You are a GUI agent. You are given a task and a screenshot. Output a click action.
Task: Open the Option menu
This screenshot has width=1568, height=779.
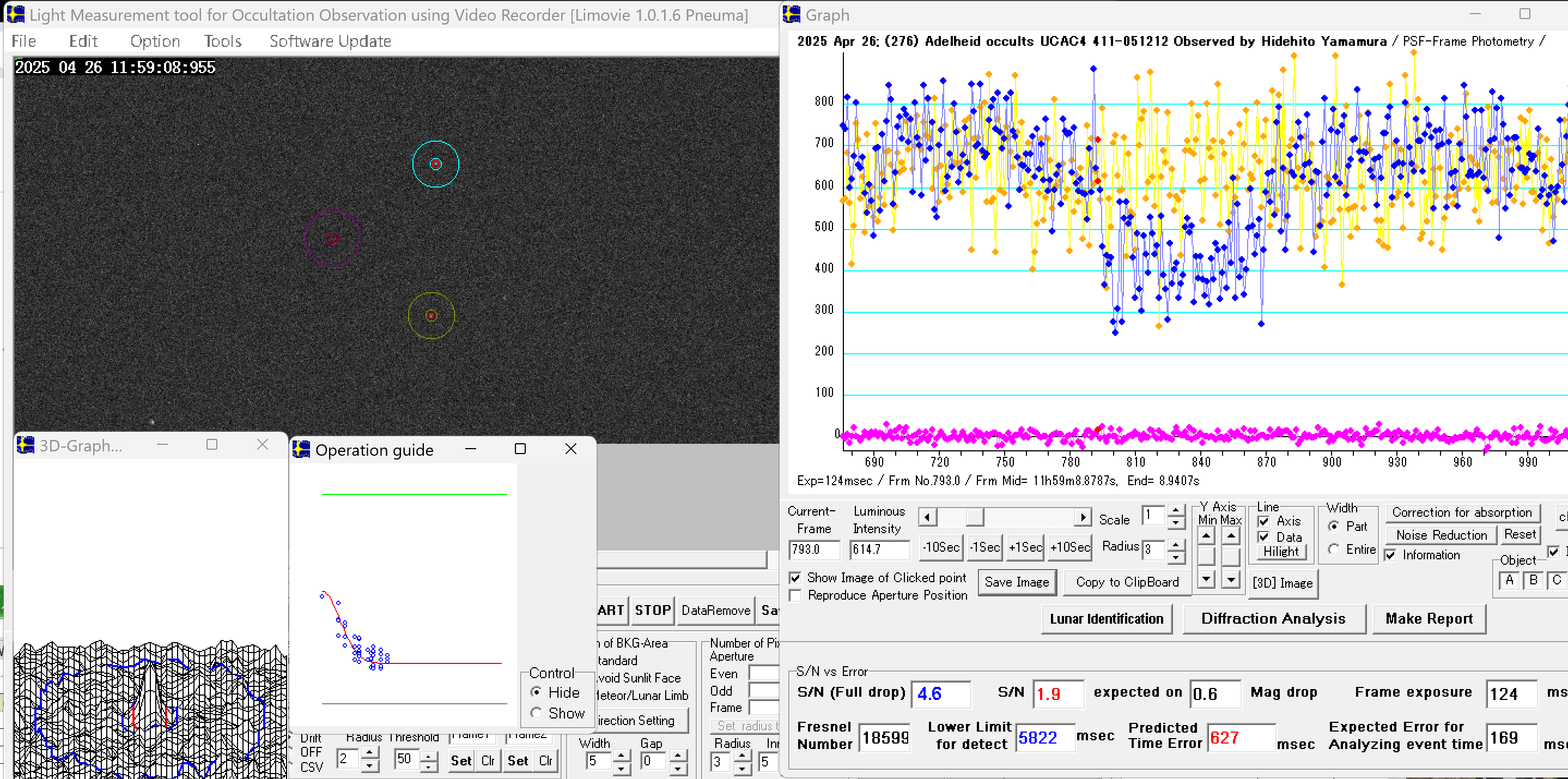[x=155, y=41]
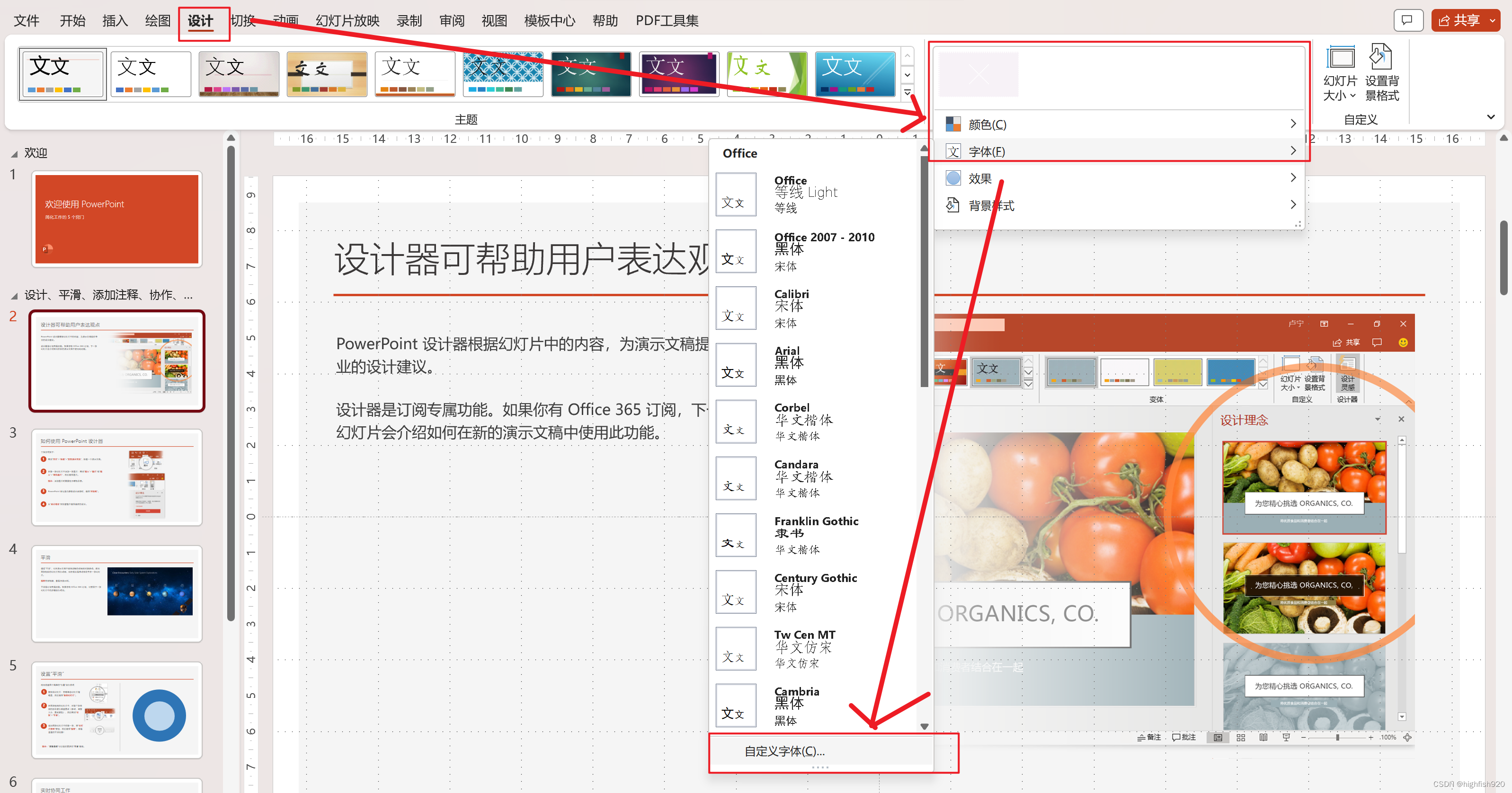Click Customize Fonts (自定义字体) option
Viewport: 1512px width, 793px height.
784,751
---
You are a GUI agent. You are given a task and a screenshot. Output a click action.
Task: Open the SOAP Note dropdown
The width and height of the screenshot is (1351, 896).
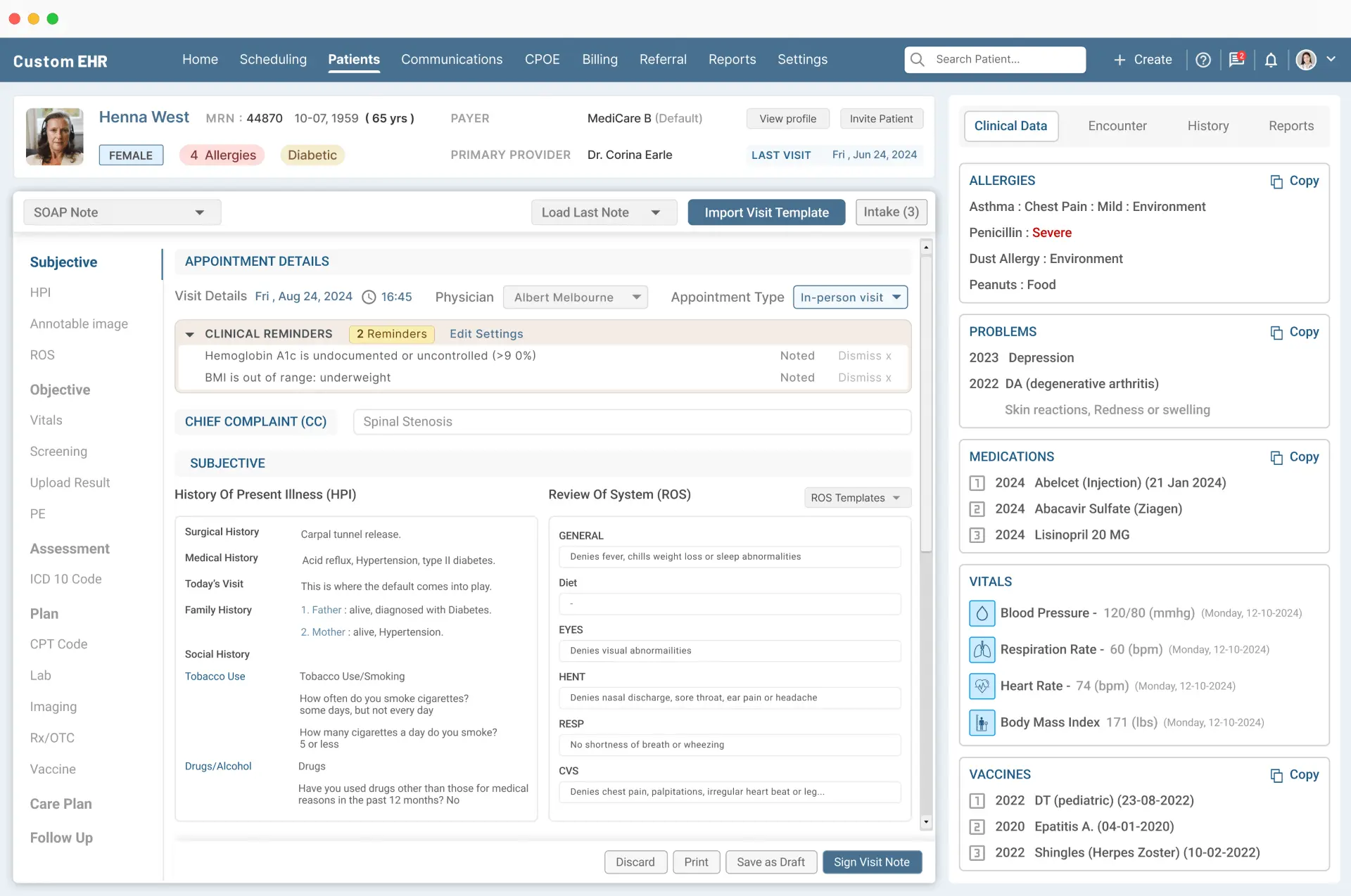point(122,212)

**What you need to do**: The required output is the number of lines in the records that contain the word "Open", with nothing added.

**Output of the task**: 2